■ Dataset excerpts:
BEGIN

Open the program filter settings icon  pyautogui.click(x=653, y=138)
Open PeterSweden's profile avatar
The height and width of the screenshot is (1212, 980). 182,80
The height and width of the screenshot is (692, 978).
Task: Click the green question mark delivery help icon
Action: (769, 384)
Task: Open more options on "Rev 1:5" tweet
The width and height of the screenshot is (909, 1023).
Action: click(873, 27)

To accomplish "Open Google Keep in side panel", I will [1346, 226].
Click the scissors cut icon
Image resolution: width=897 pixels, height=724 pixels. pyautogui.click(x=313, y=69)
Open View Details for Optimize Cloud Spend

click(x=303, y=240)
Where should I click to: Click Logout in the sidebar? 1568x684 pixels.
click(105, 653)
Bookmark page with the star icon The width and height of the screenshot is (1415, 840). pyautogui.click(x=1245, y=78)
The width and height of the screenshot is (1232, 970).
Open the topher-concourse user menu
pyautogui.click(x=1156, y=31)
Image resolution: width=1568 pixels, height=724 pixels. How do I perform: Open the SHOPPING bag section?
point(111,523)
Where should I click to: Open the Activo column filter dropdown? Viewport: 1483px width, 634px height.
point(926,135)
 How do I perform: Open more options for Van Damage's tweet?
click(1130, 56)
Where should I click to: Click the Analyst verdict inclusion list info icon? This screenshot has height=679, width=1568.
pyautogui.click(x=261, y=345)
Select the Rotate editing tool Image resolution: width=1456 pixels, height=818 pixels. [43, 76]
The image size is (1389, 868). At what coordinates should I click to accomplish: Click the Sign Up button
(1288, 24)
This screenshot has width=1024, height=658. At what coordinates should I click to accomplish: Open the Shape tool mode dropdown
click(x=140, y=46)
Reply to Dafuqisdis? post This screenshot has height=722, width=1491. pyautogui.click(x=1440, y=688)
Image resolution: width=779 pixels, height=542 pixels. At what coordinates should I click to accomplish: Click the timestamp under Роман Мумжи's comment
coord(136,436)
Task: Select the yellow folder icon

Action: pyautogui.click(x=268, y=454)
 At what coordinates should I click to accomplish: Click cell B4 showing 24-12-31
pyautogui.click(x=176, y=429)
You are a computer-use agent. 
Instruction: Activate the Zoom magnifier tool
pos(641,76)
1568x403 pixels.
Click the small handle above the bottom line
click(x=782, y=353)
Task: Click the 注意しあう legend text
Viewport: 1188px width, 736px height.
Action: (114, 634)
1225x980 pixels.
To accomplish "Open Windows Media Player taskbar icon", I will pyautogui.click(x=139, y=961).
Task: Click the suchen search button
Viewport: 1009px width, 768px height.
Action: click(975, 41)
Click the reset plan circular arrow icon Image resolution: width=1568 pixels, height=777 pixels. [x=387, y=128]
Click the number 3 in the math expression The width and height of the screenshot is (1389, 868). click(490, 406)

END

■ Description of the task: Could you retype exactly the lines above from the one containing "Task: Click the suchen search button" through the last line of the records, both included, and nothing else?

■ Response area:
Task: Click the suchen search button
Viewport: 1009px width, 768px height.
Action: click(975, 41)
Click the reset plan circular arrow icon Image resolution: width=1568 pixels, height=777 pixels. [x=387, y=128]
Click the number 3 in the math expression The width and height of the screenshot is (1389, 868). click(490, 406)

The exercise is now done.